If you read the articles on Facebook’s upcoming IPO, they all comment on the difficulty companies like Google have had coming to grips with the short-termism of investors. One needs to be able to think (and invest) long-term. But ‘The Street’ judges you each quarter.
I couldn’t help thinking of this when I saw Amazon’s shares crash 8% today even though they had reported a 35% revenue increase (to $17.43b) in Q4. The ‘problem’ is that Jeff Bezos has decided to play a long game. The Kindle and the Kindle Fire were his best selling items – perhaps 6m sold - over Christmas. The Fire is the only real competition for the iPad. The Kindle & Fire provide a fantastic ecosystem for Amazon to be able to sell more of its product.
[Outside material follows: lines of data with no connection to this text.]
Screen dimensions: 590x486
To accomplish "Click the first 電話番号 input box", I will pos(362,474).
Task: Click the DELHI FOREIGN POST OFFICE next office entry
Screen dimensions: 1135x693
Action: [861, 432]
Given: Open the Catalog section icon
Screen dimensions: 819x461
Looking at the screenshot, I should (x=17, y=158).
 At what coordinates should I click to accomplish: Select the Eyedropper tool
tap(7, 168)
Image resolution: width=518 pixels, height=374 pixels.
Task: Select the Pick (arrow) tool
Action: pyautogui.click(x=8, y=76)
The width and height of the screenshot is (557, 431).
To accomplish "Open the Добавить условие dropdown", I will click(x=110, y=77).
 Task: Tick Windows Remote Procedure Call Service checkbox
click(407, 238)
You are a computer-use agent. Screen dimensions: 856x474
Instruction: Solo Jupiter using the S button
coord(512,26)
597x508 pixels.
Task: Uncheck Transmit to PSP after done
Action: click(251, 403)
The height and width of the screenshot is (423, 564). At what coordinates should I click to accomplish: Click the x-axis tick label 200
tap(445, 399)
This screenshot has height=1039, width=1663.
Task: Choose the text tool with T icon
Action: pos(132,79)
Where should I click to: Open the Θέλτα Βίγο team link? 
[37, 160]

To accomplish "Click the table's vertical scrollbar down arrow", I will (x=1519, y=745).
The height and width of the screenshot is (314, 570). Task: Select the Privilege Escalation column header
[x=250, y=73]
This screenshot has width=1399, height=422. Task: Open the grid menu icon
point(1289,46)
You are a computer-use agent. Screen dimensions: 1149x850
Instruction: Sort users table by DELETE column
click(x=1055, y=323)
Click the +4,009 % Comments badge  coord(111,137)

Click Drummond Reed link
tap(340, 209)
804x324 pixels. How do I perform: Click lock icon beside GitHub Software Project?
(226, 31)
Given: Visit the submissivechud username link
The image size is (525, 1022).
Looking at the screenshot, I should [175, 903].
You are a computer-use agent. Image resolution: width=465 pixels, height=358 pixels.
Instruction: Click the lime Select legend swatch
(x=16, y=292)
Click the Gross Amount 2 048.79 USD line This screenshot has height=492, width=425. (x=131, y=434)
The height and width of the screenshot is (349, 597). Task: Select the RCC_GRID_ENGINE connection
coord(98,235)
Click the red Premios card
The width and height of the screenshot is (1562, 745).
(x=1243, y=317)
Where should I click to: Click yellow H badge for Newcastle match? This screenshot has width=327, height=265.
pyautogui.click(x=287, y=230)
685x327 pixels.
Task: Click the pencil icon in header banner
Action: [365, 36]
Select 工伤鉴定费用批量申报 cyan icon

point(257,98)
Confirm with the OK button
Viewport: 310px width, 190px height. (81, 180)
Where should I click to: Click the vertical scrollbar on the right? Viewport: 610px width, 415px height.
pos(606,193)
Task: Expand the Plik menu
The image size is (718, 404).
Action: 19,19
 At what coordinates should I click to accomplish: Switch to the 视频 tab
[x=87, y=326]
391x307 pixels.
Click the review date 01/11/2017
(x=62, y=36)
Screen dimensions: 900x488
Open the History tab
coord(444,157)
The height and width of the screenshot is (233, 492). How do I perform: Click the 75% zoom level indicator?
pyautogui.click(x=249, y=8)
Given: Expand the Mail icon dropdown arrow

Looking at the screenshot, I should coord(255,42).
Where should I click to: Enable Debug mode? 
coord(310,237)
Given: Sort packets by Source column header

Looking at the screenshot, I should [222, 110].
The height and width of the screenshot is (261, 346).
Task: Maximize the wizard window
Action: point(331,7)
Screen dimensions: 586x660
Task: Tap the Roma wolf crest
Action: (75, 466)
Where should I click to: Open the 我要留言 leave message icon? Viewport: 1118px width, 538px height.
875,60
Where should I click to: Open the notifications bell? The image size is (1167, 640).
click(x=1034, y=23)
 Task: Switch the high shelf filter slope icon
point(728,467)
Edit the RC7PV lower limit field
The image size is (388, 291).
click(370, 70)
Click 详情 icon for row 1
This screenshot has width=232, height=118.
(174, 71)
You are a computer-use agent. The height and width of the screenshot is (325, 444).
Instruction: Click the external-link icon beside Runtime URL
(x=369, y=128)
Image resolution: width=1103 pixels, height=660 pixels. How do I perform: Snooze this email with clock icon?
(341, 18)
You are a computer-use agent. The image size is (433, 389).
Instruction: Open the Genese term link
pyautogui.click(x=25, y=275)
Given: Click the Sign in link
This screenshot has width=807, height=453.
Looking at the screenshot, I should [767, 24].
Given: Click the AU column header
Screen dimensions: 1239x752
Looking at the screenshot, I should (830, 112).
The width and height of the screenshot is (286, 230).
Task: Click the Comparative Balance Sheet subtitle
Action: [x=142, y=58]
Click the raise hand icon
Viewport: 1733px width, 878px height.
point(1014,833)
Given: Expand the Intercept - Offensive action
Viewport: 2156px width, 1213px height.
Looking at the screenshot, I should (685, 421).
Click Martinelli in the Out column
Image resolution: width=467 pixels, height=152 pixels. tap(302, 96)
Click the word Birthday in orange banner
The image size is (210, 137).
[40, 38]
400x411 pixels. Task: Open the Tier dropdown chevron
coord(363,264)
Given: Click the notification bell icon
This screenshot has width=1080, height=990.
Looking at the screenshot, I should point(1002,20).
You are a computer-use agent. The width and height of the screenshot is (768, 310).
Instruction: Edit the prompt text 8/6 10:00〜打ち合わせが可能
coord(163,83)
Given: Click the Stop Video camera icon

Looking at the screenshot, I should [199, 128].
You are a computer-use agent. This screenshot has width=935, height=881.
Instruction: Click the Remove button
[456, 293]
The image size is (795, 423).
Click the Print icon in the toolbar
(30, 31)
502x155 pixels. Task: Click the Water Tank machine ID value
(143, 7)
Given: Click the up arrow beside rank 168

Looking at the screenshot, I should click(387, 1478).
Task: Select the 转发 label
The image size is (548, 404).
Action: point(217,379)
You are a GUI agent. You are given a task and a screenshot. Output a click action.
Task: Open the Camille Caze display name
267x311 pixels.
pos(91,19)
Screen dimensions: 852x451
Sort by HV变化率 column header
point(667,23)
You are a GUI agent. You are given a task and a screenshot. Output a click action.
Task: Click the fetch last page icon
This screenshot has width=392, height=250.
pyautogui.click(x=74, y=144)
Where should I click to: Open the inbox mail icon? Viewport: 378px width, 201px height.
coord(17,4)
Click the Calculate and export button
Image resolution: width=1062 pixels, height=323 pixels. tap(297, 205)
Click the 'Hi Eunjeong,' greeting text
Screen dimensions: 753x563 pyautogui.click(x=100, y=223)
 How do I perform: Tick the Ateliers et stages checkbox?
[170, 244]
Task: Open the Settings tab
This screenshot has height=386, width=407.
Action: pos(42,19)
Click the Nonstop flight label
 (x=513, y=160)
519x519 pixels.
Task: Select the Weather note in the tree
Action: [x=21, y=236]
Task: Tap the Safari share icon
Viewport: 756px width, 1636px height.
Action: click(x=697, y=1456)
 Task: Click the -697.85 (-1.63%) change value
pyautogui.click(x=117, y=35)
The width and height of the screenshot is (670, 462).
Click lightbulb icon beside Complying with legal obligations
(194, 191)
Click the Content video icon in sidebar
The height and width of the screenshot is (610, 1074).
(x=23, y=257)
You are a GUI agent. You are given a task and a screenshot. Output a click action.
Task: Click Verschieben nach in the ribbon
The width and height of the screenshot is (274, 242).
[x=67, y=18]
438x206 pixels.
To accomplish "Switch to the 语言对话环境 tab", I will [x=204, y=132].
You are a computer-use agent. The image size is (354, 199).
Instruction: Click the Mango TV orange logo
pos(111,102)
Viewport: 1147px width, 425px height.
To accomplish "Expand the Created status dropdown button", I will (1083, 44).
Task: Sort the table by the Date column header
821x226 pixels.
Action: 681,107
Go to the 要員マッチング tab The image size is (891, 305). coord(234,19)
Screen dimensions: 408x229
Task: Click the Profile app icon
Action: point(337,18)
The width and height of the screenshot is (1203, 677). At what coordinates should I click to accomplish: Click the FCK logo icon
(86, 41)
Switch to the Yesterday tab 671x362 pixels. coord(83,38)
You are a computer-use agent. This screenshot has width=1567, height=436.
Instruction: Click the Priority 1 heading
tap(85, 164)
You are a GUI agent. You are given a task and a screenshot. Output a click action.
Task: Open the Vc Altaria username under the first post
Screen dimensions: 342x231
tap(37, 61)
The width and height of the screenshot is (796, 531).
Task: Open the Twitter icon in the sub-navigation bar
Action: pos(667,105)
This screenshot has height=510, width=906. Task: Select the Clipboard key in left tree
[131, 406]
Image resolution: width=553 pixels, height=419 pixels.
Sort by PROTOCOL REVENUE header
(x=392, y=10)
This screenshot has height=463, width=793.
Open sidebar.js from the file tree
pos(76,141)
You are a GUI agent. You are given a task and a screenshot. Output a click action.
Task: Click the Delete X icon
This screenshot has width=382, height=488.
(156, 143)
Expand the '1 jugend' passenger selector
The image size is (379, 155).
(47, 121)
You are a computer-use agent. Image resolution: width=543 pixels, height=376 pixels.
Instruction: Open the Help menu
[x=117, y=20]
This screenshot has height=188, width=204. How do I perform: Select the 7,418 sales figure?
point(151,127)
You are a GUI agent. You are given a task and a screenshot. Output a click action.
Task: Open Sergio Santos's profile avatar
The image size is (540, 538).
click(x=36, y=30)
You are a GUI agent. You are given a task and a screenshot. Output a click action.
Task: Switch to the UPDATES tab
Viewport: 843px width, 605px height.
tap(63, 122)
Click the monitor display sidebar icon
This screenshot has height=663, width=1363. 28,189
It’s a bit like HP giving away the printer because it knows you’ll have to pay through the nose for its printer cartridges to keep it going.
Although Amazon won’t come clean with the numbers, most observers suspect that the $199 Fire is actually being sold at a loss. Actually, I think that’s a good ploy. But clearly investors don’t agree. The Q1 forecast of a bottom line between “a $200m loss and a $100m profits” really spooked the market. Even the mighty Amazon had to admit that sales in Europe had been affected by the eurozone crisis. Then the number crunchers worked out that if Amazon’s sales were being boosted by the Kindle and Fire, that meant pretty lacklustre sales for all the other ‘core’ stuff.
On top of that Amazon’s cash pile is reducing – just $9.6b now. Remember Apple has $100b and has never had to contemplate a loss leader!